● **Task instructions**
Quote the data in the stretch from the line containing "You are a computer-use agent. Screen dimensions: 604x587" through the line containing "point(461,569)", including both of those lines, and leave the pictures out of your answer.

● **Supplied material**
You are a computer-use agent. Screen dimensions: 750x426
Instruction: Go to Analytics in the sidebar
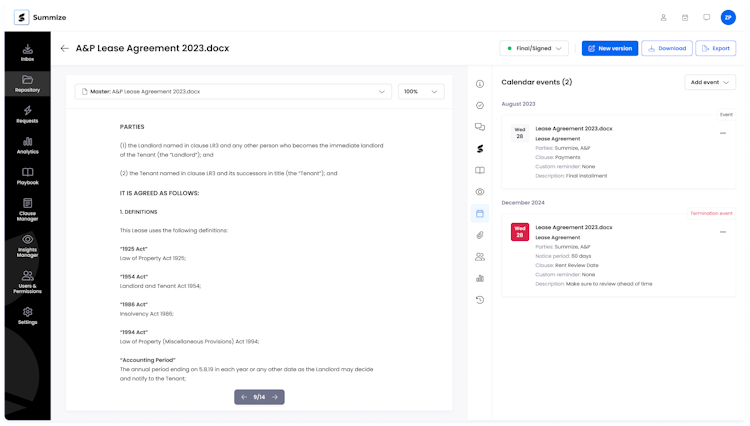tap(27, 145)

---

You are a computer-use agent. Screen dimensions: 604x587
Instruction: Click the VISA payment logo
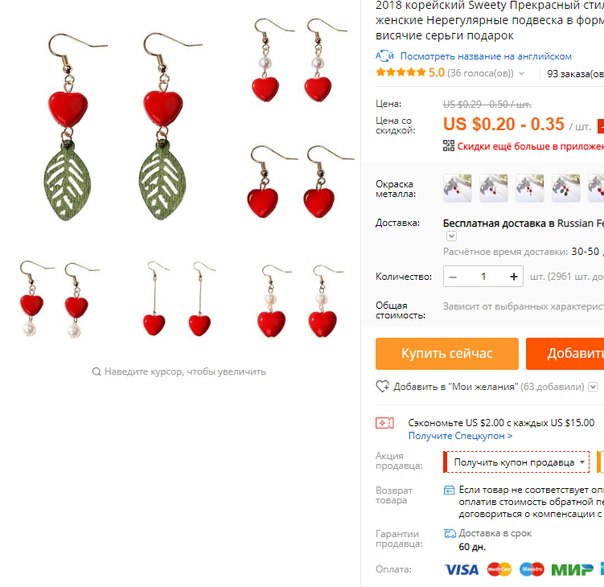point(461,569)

---

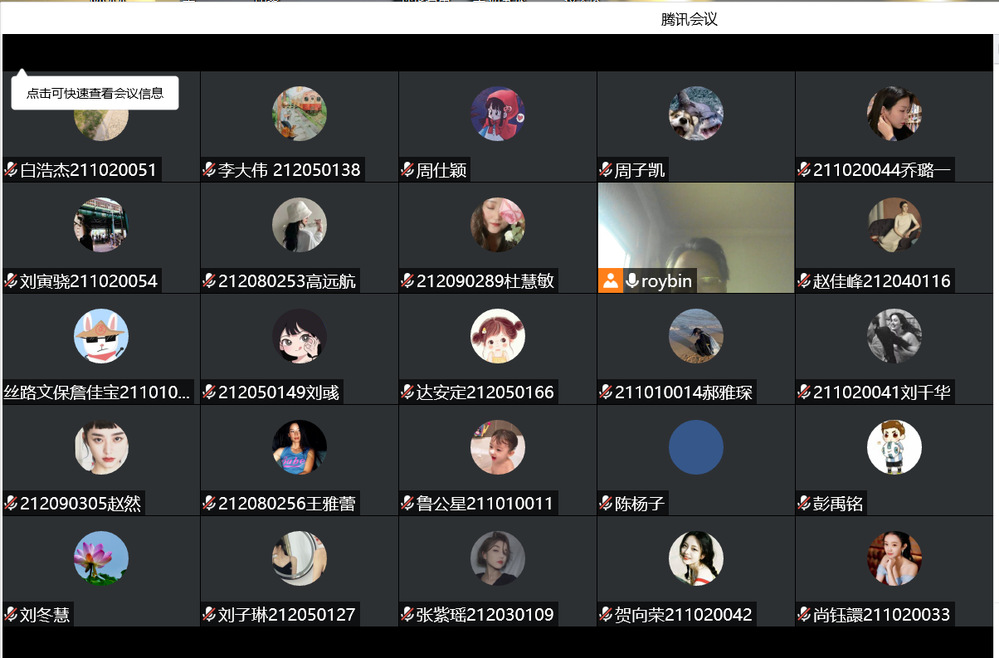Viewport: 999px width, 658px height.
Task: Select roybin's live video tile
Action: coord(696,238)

● **Answer to this exercise**
You are a computer-use agent. Screen dimensions: 604x587
Instruction: Click the VISA payment logo
point(461,569)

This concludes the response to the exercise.